### Materials provided ###
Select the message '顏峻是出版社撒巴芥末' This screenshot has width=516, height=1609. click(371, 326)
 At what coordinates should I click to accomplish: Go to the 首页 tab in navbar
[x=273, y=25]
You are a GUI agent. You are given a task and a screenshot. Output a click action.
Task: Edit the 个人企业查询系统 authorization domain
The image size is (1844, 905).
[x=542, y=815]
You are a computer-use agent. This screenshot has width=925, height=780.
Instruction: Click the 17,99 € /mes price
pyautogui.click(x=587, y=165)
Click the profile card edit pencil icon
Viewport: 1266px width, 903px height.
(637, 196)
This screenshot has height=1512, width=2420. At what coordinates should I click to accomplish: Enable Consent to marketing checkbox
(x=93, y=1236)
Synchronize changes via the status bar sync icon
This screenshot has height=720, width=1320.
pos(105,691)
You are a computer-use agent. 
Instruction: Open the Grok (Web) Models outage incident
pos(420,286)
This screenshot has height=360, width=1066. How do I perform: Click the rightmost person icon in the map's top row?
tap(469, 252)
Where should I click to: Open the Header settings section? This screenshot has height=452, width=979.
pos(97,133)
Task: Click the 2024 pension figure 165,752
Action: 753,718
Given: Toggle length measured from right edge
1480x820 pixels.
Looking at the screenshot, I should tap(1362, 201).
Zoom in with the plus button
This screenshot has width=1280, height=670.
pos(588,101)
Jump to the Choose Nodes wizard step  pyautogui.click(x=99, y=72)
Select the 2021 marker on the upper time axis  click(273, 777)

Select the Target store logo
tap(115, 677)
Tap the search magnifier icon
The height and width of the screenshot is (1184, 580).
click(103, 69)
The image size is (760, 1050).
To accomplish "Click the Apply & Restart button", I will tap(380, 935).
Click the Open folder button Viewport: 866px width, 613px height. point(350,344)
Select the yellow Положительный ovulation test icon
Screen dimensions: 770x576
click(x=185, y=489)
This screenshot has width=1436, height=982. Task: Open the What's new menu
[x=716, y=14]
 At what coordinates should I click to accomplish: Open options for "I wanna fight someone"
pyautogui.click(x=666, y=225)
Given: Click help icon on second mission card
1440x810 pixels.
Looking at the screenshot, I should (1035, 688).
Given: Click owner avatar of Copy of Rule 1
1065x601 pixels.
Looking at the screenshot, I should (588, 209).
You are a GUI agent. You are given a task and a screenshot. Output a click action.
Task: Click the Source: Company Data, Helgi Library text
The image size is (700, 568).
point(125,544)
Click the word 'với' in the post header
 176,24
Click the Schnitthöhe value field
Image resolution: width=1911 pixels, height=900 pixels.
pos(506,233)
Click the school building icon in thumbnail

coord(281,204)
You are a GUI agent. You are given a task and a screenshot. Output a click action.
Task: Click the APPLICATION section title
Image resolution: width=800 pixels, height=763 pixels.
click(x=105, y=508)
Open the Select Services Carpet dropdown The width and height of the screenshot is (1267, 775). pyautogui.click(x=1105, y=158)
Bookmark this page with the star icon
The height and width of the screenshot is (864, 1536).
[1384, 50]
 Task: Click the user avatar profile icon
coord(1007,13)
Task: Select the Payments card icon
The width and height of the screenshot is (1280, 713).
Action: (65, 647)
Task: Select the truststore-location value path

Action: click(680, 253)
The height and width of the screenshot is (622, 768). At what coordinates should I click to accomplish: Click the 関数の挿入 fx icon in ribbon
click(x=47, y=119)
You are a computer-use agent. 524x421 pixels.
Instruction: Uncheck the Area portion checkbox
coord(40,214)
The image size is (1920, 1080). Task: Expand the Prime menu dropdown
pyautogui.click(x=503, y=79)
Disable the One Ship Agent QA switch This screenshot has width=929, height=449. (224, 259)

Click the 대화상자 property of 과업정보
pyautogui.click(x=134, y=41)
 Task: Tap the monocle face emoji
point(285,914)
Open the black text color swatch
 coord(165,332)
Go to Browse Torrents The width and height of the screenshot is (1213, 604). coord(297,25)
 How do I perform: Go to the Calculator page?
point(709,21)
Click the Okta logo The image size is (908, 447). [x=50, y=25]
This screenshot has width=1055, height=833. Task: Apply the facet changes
###
Each line above needs to be repeated exactly, with nothing omitted.

Select the message '顏峻是出版社撒巴芥末' This screenshot has width=516, height=1609. click(371, 326)
 At what coordinates should I click to accomplish: Go to the 首页 tab in navbar
[x=273, y=25]
You are a GUI agent. You are given a task and a screenshot. Output a click action.
Task: Edit the 个人企业查询系统 authorization domain
The image size is (1844, 905).
[x=542, y=815]
You are a computer-use agent. This screenshot has width=925, height=780.
Instruction: Click the 17,99 € /mes price
pyautogui.click(x=587, y=165)
Click the profile card edit pencil icon
Viewport: 1266px width, 903px height.
(637, 196)
This screenshot has height=1512, width=2420. At what coordinates should I click to accomplish: Enable Consent to marketing checkbox
(x=93, y=1236)
Synchronize changes via the status bar sync icon
This screenshot has height=720, width=1320.
pos(105,691)
You are a computer-use agent. 
Instruction: Open the Grok (Web) Models outage incident
pos(420,286)
This screenshot has height=360, width=1066. How do I perform: Click the rightmost person icon in the map's top row?
tap(469, 252)
Where should I click to: Open the Header settings section? This screenshot has height=452, width=979.
pos(97,133)
Task: Click the 2024 pension figure 165,752
Action: 753,718
Given: Toggle length measured from right edge
1480x820 pixels.
Looking at the screenshot, I should tap(1362, 201).
Zoom in with the plus button
This screenshot has width=1280, height=670.
pos(588,101)
Jump to the Choose Nodes wizard step  pyautogui.click(x=99, y=72)
Select the 2021 marker on the upper time axis  click(273, 777)

Select the Target store logo
tap(115, 677)
Tap the search magnifier icon
The height and width of the screenshot is (1184, 580).
click(103, 69)
The image size is (760, 1050).
To accomplish "Click the Apply & Restart button", I will tap(380, 935).
Click the Open folder button Viewport: 866px width, 613px height. point(350,344)
Select the yellow Положительный ovulation test icon
Screen dimensions: 770x576
click(x=185, y=489)
This screenshot has width=1436, height=982. Task: Open the What's new menu
[x=716, y=14]
 At what coordinates should I click to accomplish: Open options for "I wanna fight someone"
pyautogui.click(x=666, y=225)
Given: Click help icon on second mission card
1440x810 pixels.
Looking at the screenshot, I should (1035, 688).
Given: Click owner avatar of Copy of Rule 1
1065x601 pixels.
Looking at the screenshot, I should (588, 209).
You are a GUI agent. You are given a task and a screenshot. Output a click action.
Task: Click the Source: Company Data, Helgi Library text
The image size is (700, 568).
point(125,544)
Click the word 'với' in the post header
 176,24
Click the Schnitthöhe value field
Image resolution: width=1911 pixels, height=900 pixels.
pos(506,233)
Click the school building icon in thumbnail

coord(281,204)
You are a GUI agent. You are given a task and a screenshot. Output a click action.
Task: Click the APPLICATION section title
Image resolution: width=800 pixels, height=763 pixels.
click(x=105, y=508)
Open the Select Services Carpet dropdown The width and height of the screenshot is (1267, 775). pyautogui.click(x=1105, y=158)
Bookmark this page with the star icon
The height and width of the screenshot is (864, 1536).
[1384, 50]
 Task: Click the user avatar profile icon
coord(1007,13)
Task: Select the Payments card icon
The width and height of the screenshot is (1280, 713).
Action: (65, 647)
Task: Select the truststore-location value path

Action: click(680, 253)
The height and width of the screenshot is (622, 768). At what coordinates should I click to accomplish: Click the 関数の挿入 fx icon in ribbon
click(x=47, y=119)
You are a computer-use agent. 524x421 pixels.
Instruction: Uncheck the Area portion checkbox
coord(40,214)
The image size is (1920, 1080). Task: Expand the Prime menu dropdown
pyautogui.click(x=503, y=79)
Disable the One Ship Agent QA switch This screenshot has width=929, height=449. (224, 259)

Click the 대화상자 property of 과업정보
pyautogui.click(x=134, y=41)
 Task: Tap the monocle face emoji
point(285,914)
Open the black text color swatch
 coord(165,332)
Go to Browse Torrents The width and height of the screenshot is (1213, 604). coord(297,25)
 How do I perform: Go to the Calculator page?
point(709,21)
Click the Okta logo The image size is (908, 447). [x=50, y=25]
This screenshot has width=1055, height=833. Task: Apply the facet changes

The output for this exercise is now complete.